En septembre de l’année précédente, un mois avant que l’on m’arrêtât, j’étais à Venise, et j’avais dîné en nombreuse et très joyeuse compagnie à l’hôtel de la Lune. Chose étrange ! je fus précisément conduit par le comte et les gendarmes à l’hôtel de la Lune.
Un garçon de l’hôtel fut étonné en me voyant et en s’apercevant (bien que le gendarme et ses deux satellites, qui avaient l’air de serviteurs, fussent travestis) que j’étais entre les mains de la force publique. Je me réjouis de cette rencontre, persuadé que le garçon parlerait de mon arrivée à plus d’un.
Nous dînâmes, puis je fus conduit au palais du doge, où sont maintenant les tribunaux. Je passai sous ces chers portiques des Procuratie et devant le café de Florian, où j’avais joui de si belles soirées, l’automne précédent, je ne rencontrai aucune de mes connaissances.
Nous traversâmes la Piazzetta… et sur cette Piazzetta, en septembre dernier, un mendiant m’avait dit ces singulières paroles : « On voit que monsieur est étranger ; mais je ne comprends pas comment lui et tous les étrangers admirent ce lieu ; pour moi c’est un endroit de malheur, et j’y passe uniquement par nécessité.

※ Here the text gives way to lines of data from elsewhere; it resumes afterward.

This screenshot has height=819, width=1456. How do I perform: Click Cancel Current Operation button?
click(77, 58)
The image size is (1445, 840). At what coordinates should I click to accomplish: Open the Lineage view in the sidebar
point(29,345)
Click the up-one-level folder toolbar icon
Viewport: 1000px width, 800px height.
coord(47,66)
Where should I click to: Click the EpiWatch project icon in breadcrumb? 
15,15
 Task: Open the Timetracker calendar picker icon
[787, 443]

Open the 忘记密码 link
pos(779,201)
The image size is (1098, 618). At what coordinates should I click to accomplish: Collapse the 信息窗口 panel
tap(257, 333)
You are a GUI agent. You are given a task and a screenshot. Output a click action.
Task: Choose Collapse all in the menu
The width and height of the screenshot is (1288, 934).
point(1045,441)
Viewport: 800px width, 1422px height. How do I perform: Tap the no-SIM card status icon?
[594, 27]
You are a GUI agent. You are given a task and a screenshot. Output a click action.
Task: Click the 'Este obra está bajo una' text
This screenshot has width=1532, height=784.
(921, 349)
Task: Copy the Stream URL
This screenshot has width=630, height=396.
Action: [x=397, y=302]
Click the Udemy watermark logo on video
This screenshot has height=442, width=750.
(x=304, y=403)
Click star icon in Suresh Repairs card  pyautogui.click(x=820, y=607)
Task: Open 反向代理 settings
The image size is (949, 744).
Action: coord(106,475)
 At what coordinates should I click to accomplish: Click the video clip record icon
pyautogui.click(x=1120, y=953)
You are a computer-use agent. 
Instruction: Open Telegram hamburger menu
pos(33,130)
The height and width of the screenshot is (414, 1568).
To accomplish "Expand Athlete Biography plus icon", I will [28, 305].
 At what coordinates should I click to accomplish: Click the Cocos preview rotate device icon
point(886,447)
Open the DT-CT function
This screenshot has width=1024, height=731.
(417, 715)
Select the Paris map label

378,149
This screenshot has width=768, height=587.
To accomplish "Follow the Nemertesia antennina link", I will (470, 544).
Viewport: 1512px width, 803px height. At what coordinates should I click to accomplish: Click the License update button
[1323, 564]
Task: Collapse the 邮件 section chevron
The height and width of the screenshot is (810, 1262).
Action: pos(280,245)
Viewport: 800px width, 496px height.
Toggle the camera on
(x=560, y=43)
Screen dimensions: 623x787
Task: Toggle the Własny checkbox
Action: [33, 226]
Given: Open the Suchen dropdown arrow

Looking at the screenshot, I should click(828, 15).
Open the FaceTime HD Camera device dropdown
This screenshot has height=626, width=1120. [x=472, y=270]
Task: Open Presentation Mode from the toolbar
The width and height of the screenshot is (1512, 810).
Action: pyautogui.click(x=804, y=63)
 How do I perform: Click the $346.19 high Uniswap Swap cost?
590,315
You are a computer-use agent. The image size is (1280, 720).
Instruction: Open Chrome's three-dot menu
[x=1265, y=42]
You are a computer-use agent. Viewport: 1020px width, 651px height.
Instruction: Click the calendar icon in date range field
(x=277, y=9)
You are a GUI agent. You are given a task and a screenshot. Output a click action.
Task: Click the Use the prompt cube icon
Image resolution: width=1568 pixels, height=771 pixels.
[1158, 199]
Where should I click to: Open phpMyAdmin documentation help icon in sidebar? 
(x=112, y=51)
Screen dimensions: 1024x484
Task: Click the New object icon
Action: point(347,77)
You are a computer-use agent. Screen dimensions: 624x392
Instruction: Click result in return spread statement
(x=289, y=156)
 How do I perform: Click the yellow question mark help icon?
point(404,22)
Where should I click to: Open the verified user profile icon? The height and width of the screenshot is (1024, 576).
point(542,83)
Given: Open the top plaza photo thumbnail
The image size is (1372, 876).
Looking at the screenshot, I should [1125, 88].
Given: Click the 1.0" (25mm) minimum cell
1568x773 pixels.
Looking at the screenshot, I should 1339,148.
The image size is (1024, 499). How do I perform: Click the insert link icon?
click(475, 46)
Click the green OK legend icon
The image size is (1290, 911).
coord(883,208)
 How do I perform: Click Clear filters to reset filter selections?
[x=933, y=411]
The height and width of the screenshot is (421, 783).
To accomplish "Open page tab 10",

— Il vous y est arrivé quelque grand malheur ?
— Oui, monsieur, un malheur horrible, et non pas à moi seul. Dieu vous garde, monsieur ; Dieu vous garde ! »
Et il s’en alla en toute hâte.
Maintenant, en repassant par là, il était impossible que je ne me souvinsse pas des paroles du mendiant. Et ce fut encore sur cette Piazzetta que, l’année suivante, je montai sur l’échafaud, d’où j’entendis lire ma sentence de mort et la commutation de cette peine en quinze années de carcere duro !
Si j’avais la tête quelque peu disposée au délire du mysticisme, je ferais grand cas de ce mendiant me prédisant d’une façon si énergique que c’était un lieu de malheur. Je ne note ce fait que comme un étrange incident.